- _DOCUMENT_:

-- BEGIN --

Angulo Should Have Never Made it Past the Weigh In

Tony Week's stoppage last night between Canelo vs Angulo was a good one. I consider it the very example of Christian charity and Godly mercy. It was no less an act than when Caesar gave a thumbs up granting a defeated gladiator his life. This morning, Angulo can thank Weeks he is able to hold his daughter he loves so much.

For the naysayers, just because one is a professional boxer and perhaps even at the top of one's game does not give that boxer the right to get bashed, beaten, bruised and bloodied the entire night. Boxing is sport and competition. Meaning, it takes two willing and capable individuals to make a match.

More is required than just showing up. If you can't fight back, you don't need to be fighting. Hell, I would have stopped it in the 5th. By that point I had seen enough. Angulo had no answer and no retaliatory ability from the fist bell until Weeks finally stepped in to end the tortuous display we paid to watch.

Which brings me to my next point. The pictures at the weigh in told me all I needed to know. Sure, Alverez failed to make weight but at least he looked healthy, even if he was a little dried out and sallow for his trouble. Angulo, on the other hand, looked downright scary. He was all spine, ribcage, joints, and cheekbones. In other words, he looked like a POW, or worse, a real life walking reminder of the holocaust.

What does this have to do with the fight? Only Everything!

-- END --

- _LISTED ENTRIES_:

-- BEGIN --

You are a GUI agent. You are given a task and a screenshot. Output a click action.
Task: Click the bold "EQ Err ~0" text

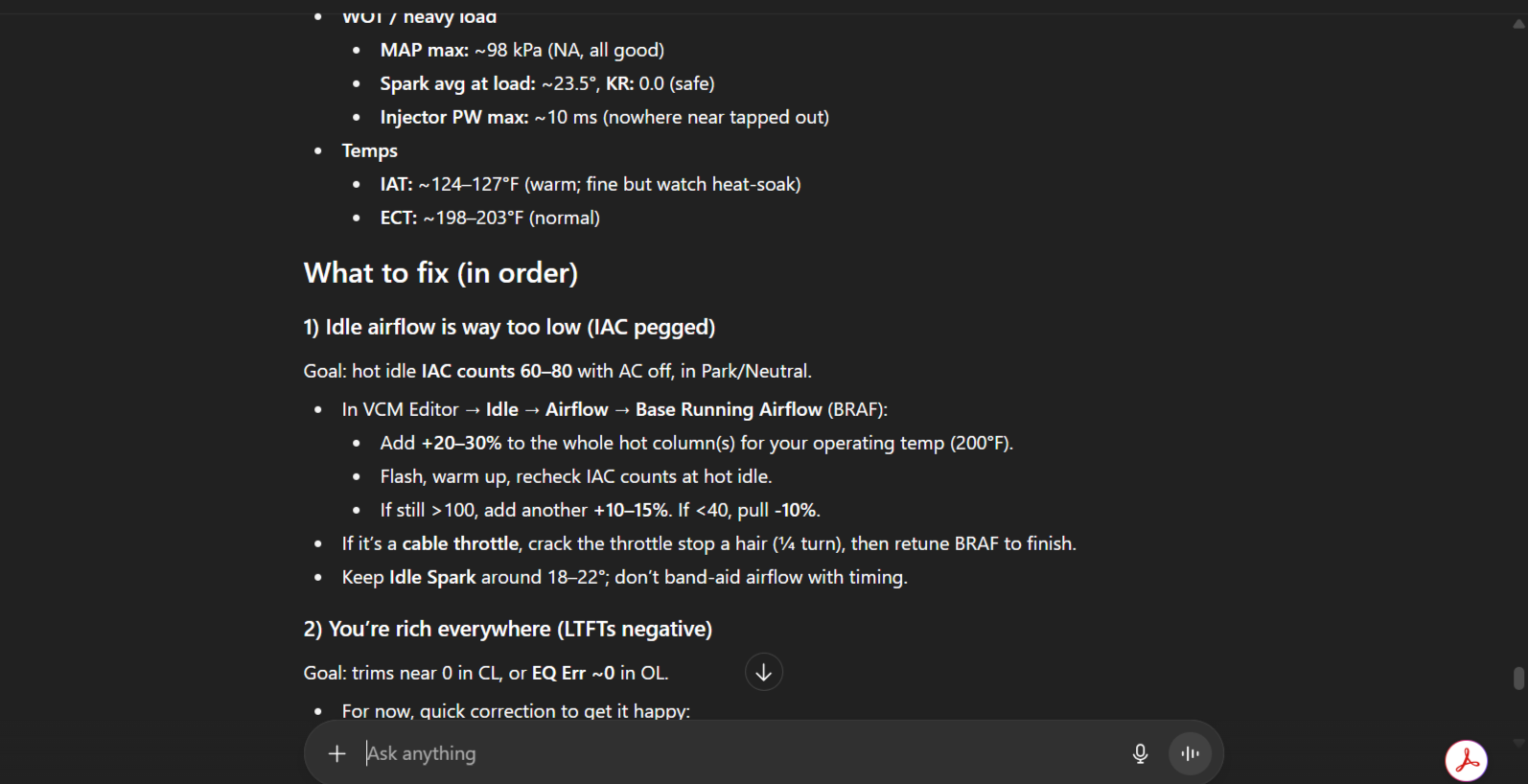[x=572, y=673]
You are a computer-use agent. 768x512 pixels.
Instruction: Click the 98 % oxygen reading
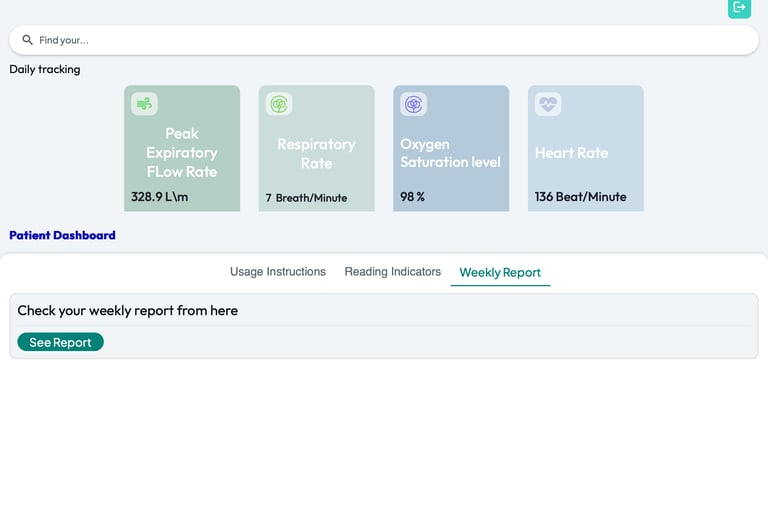pos(412,197)
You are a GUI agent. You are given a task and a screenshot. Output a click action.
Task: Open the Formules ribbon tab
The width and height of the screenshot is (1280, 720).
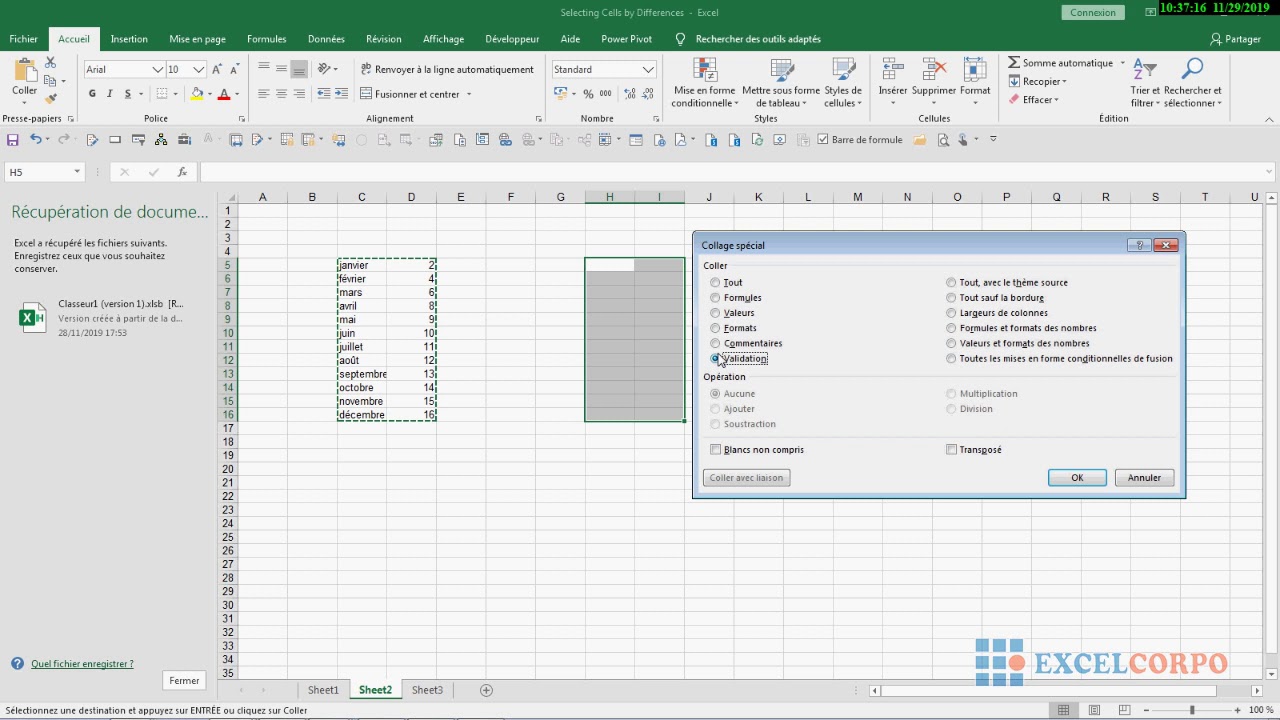pyautogui.click(x=266, y=39)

-- END --

- _GIVEN PROBLEM_: From the column on the Canelo–Angulo fight, set down word for word the passage that begins with "Angulo Should Have" and ends with "loves so much.".

- _EXPECTED OUTPUT_:
Angulo Should Have Never Made it Past the Weigh In

Tony Week's stoppage last night between Canelo vs Angulo was a good one. I consider it the very example of Christian charity and Godly mercy. It was no less an act than when Caesar gave a thumbs up granting a defeated gladiator his life. This morning, Angulo can thank Weeks he is able to hold his daughter he loves so much.